Leave the pictures out and print, word for word, the lines below from the one with "You are a computer-use" through the final line.

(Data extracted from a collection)

- Opening Delimiter -

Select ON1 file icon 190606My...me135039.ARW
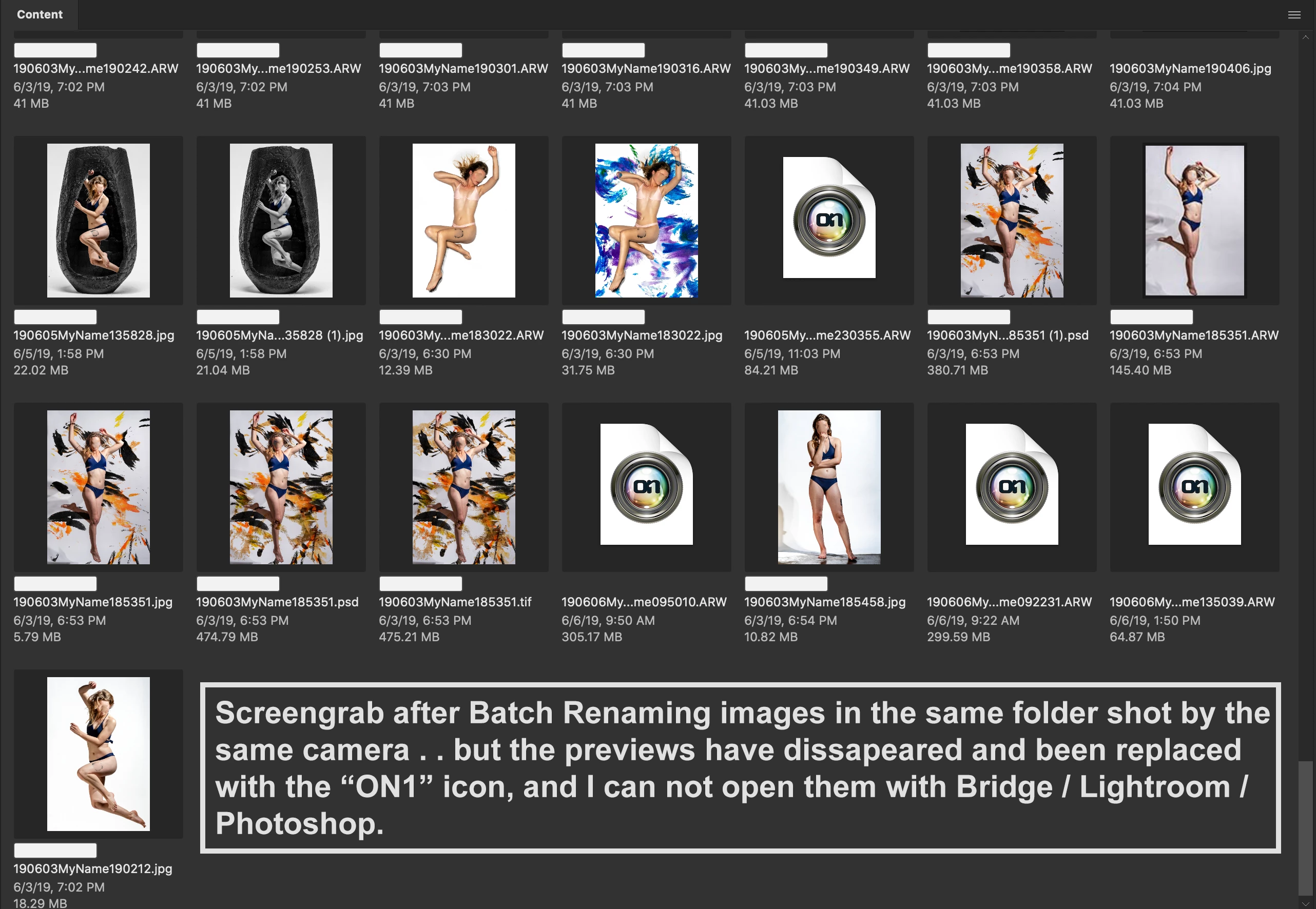Screen dimensions: 1316x909 tap(1194, 484)
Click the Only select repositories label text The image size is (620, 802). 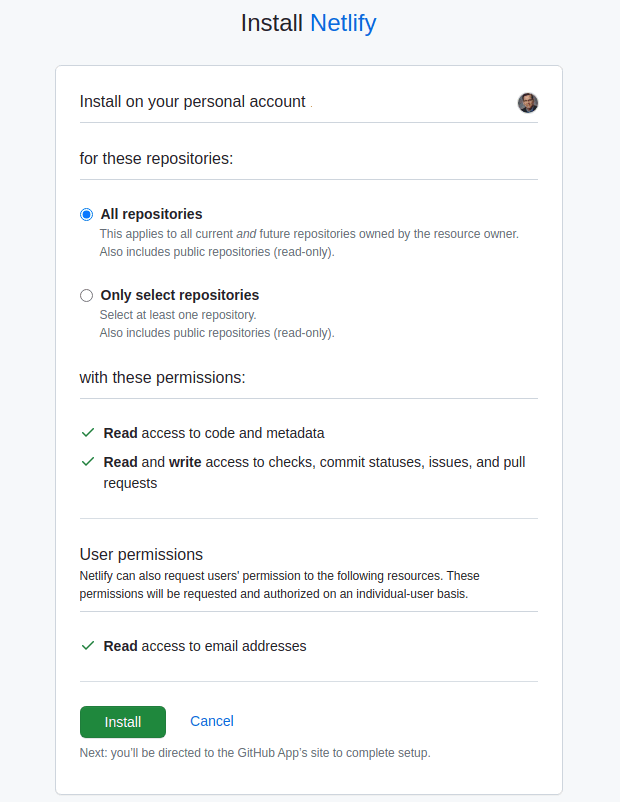tap(179, 295)
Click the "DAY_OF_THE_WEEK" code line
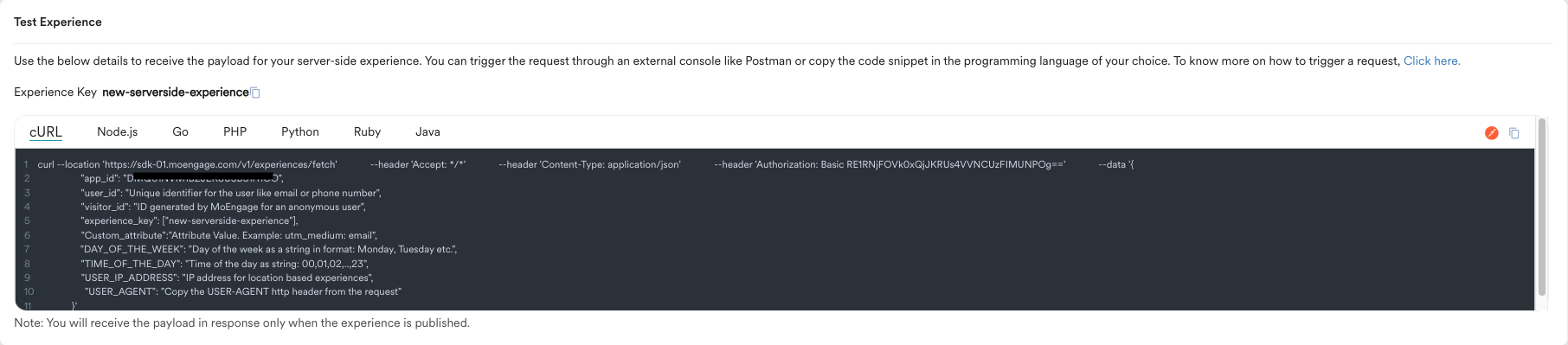This screenshot has height=345, width=1568. click(x=269, y=249)
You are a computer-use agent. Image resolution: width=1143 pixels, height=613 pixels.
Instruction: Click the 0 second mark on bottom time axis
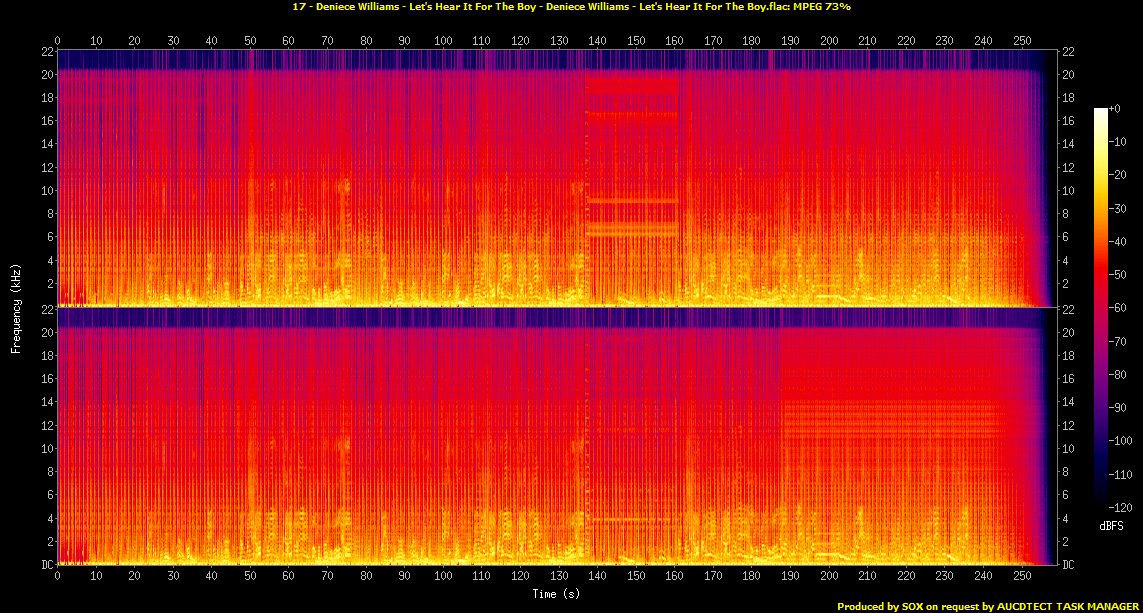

- Closing Delimiter -

Exercise output -
You are a computer-use agent. Image resolution: width=1143 pixels, height=613 pixels.
Instruction: Click the 0 second mark on bottom time axis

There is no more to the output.